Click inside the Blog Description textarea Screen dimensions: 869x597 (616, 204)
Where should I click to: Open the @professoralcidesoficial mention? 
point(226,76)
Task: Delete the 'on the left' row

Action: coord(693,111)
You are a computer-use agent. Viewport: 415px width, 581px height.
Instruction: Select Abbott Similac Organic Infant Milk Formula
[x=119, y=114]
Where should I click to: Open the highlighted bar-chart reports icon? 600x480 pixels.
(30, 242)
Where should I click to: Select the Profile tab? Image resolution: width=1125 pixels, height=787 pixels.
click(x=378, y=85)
==
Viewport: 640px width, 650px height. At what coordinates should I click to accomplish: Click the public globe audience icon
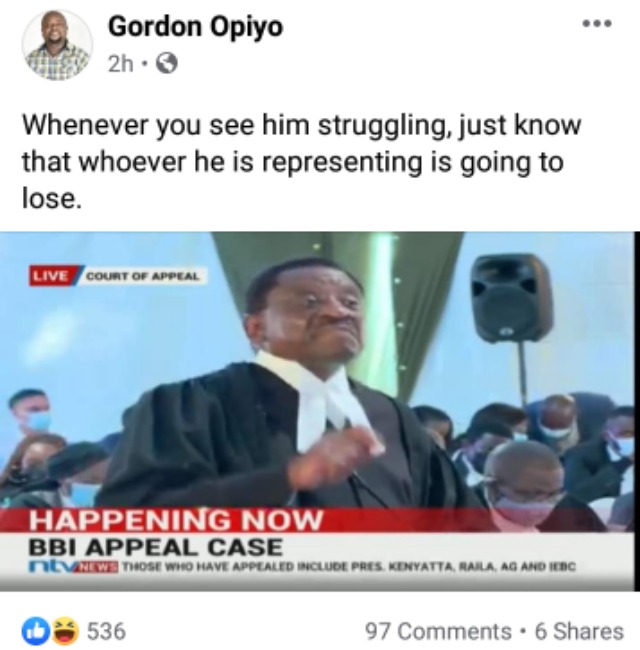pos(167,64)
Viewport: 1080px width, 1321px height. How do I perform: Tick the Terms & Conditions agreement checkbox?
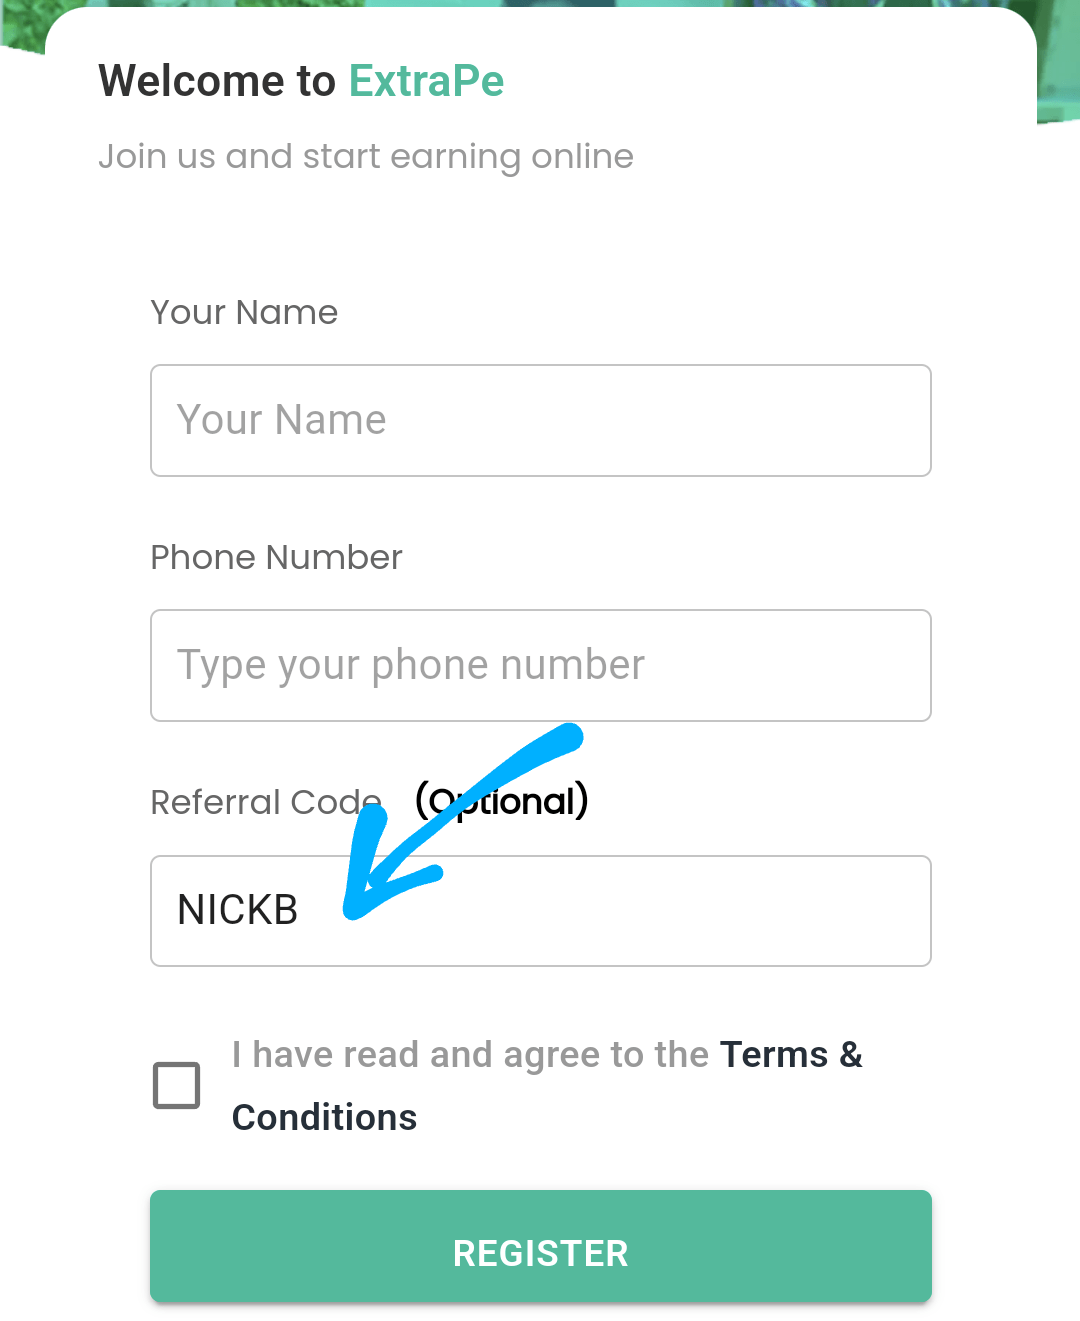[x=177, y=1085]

● TASK DIRECTIONS
Give back, word for word, only the lines above from the line holding "Click inside the" to the line holding "You are a computer-use", both included.

● REPLY TO THE TASK
Click inside the Blog Description textarea Screen dimensions: 869x597 (616, 204)
Where should I click to: Open the @professoralcidesoficial mention? 
point(226,76)
Task: Delete the 'on the left' row

Action: coord(693,111)
You are a computer-use agent. Viewport: 415px width, 581px height.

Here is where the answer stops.